→ **OBJECTIVE**
Return every line of the records below unchanged, leaving out the pictures.

→ **RECORDS SHOWN**

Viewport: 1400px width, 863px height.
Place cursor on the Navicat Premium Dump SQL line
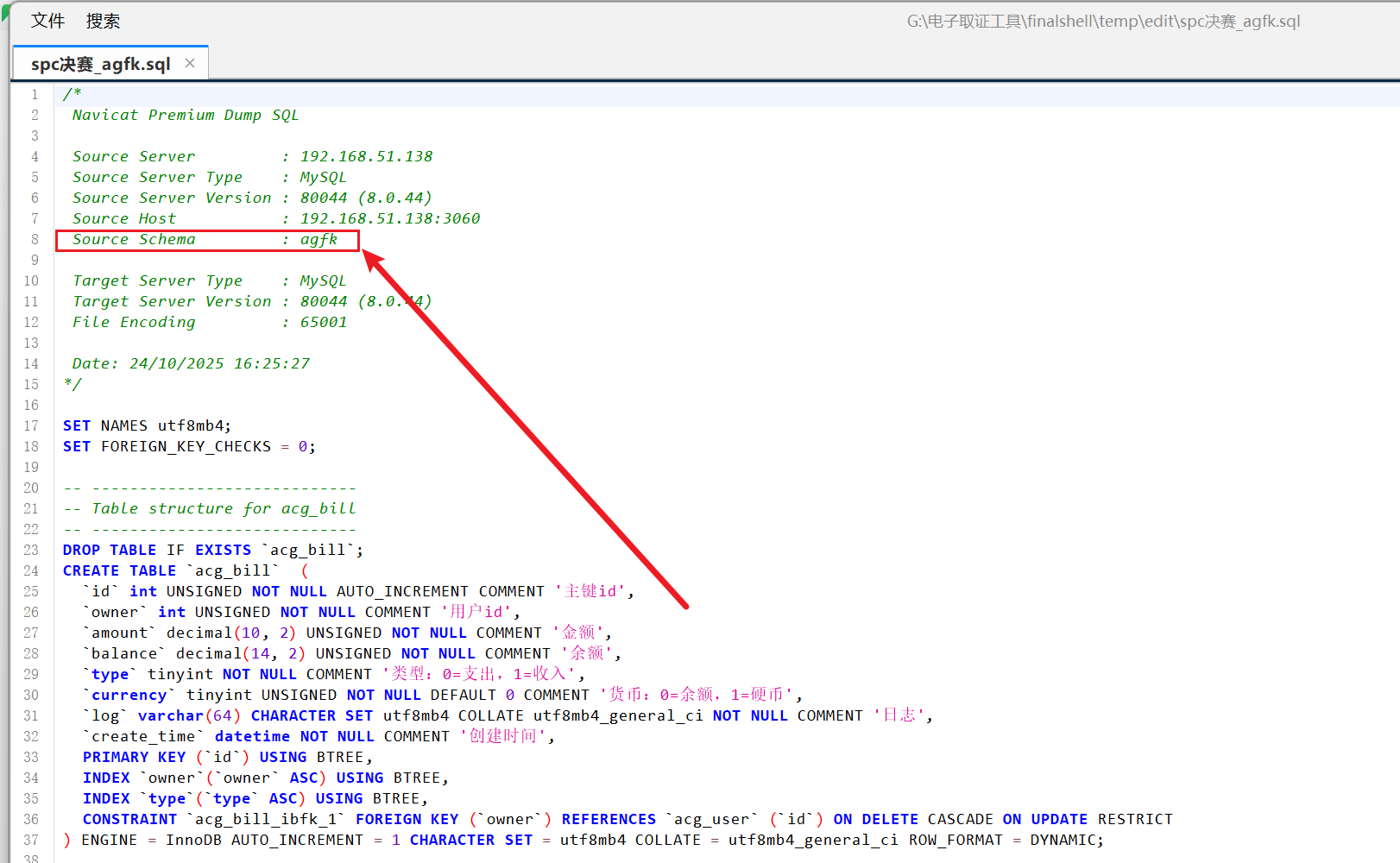185,115
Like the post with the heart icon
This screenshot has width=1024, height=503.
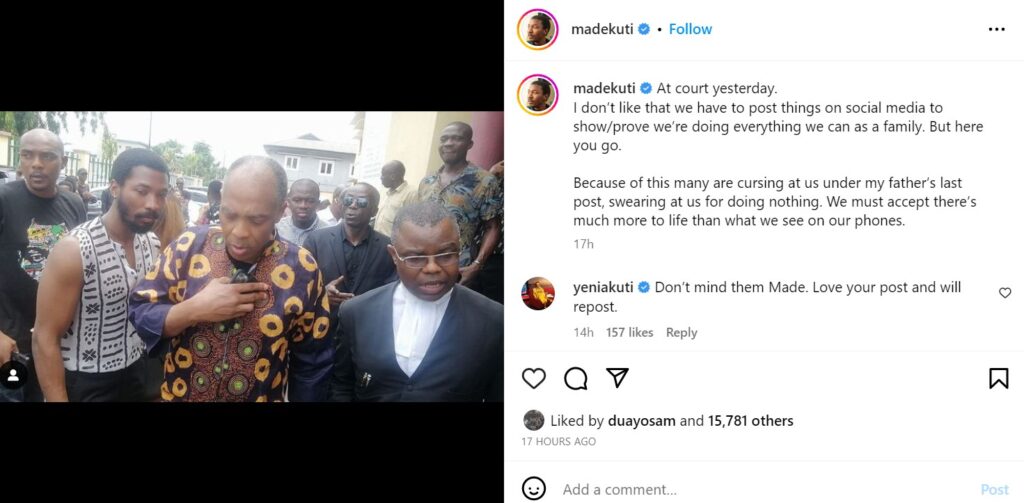534,378
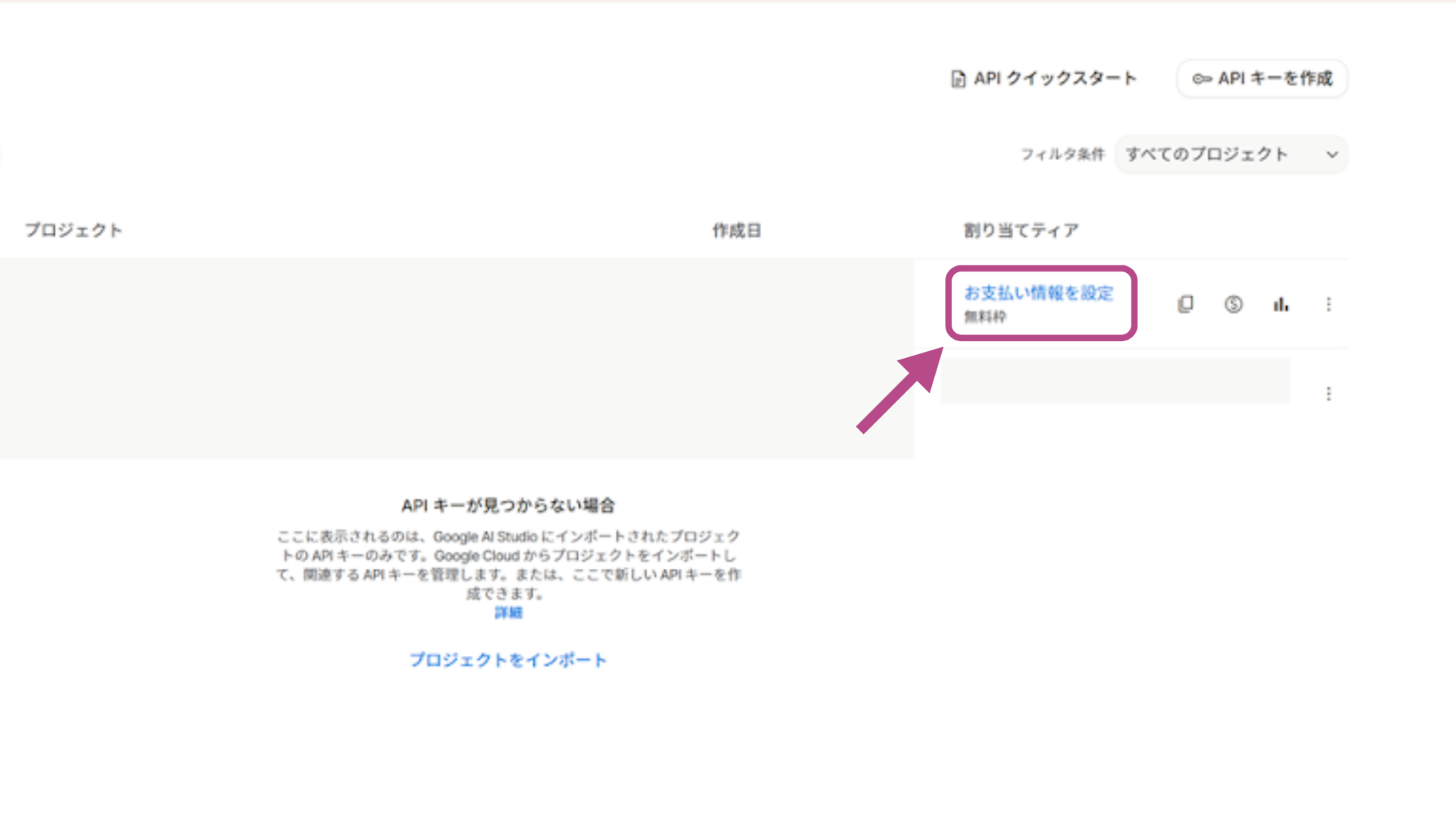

→ **FINAL RESULT**
Viewport: 1400px width, 863px height.
Place cursor on the Navicat Premium Dump SQL line
185,115
Like the post with the heart icon
This screenshot has width=1024, height=503.
534,378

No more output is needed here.